Alex Staropoli, Director of Advocacy and Communications of Fair Share Housing Center – “Real community safety comes from investments in housing, healthcare, food, and education. Bringing back misguided ‘tough-on-crime' policies from our past will only harm communities of color and further entrench racial disparities that are already so problematic in our state. Now is not the time to go backwards. We should instead be working towards a future that includes real solutions to the problems our communities are facing.”
Marleina Ubel, Policy Analyst and State Policy Fellow of New Jersey Policy Perspective – “These bills are not grounded in data, but rather, are a knee-jerk response that will only serve to criminalize more people. Equating motor vehicle theft to violent crime is reminiscent of the kind of 'tough-on-crime' approach that exacerbates mass incarceration while failing to actually get to the root of the problem.”

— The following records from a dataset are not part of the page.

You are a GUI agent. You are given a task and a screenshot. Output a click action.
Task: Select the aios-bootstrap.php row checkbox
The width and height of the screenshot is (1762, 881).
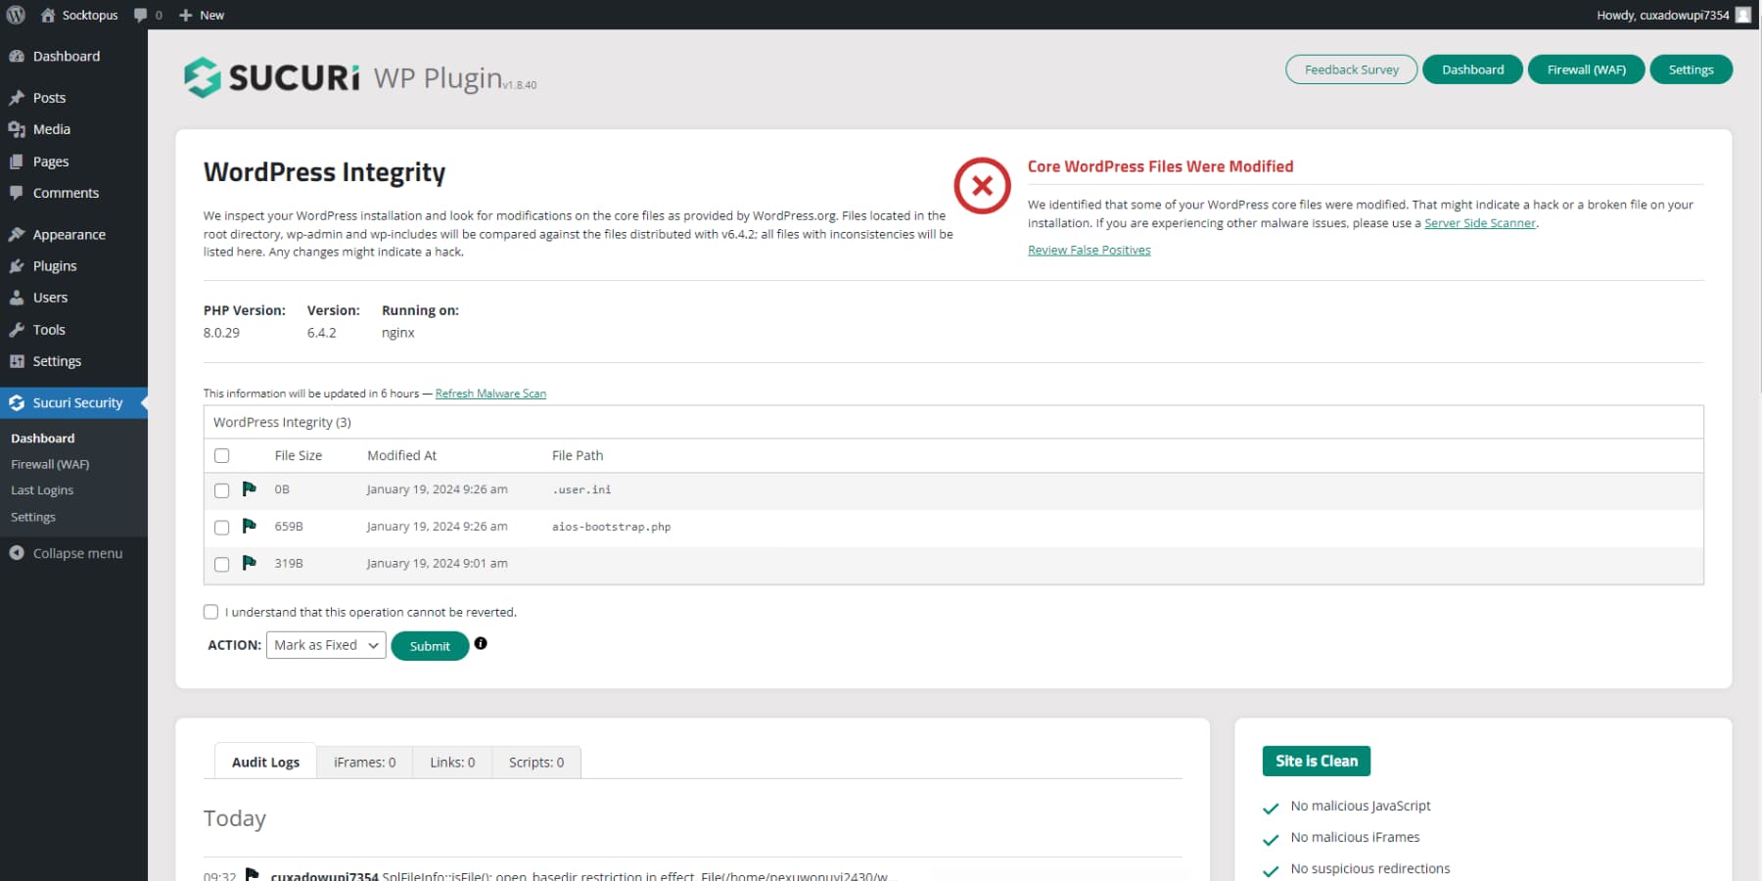pyautogui.click(x=221, y=527)
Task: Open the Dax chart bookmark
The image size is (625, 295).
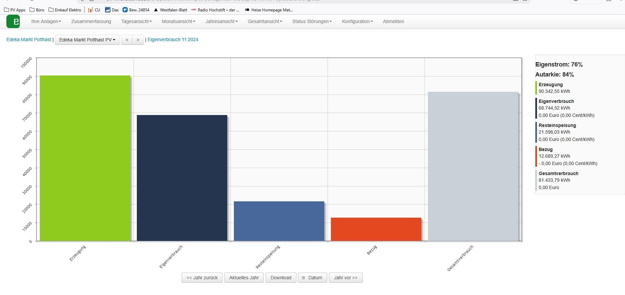Action: [x=112, y=10]
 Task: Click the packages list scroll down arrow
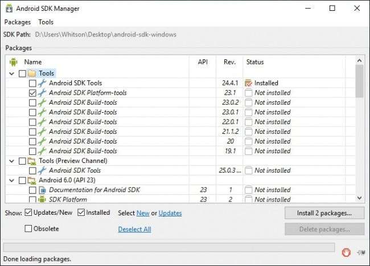click(x=359, y=198)
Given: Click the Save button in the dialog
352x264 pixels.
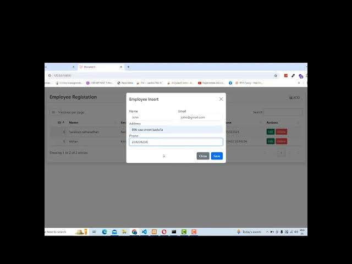Looking at the screenshot, I should (217, 156).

Zayid Muhammad, Organizer of N-CAP and NJ-CAP – “We demand that the Legislature unite to move forward and continue the work of criminal justice and police reform, rather than backslide and criminalize community members. Legislators stood up and committed to public safety change that helps community after the murders of George Floyd and Breonna Taylor, and we call on you to dare to work together with us for real police and criminal legal system reform.”
Yannick Wood, Director of the Criminal Justice Reform Program of New Jersey Institute for Social Justice – “We urge the state not to resort back to failed knee-jerk policies that despite being promoted as ‘tough on crime,’ in fact do not reduce crime in the long-term but only perpetuate the vicious cycle of over-incarceration and recidivism, especially for Black and other communities of color. New Jersey needs to build on its successful track record of bail reform and invest in communities and programs that get at root causes if we’re ever going to break this cycle and achieve lasting success. New Jersey has an opportunity to creatively and courageously lead; let’s not squander it.”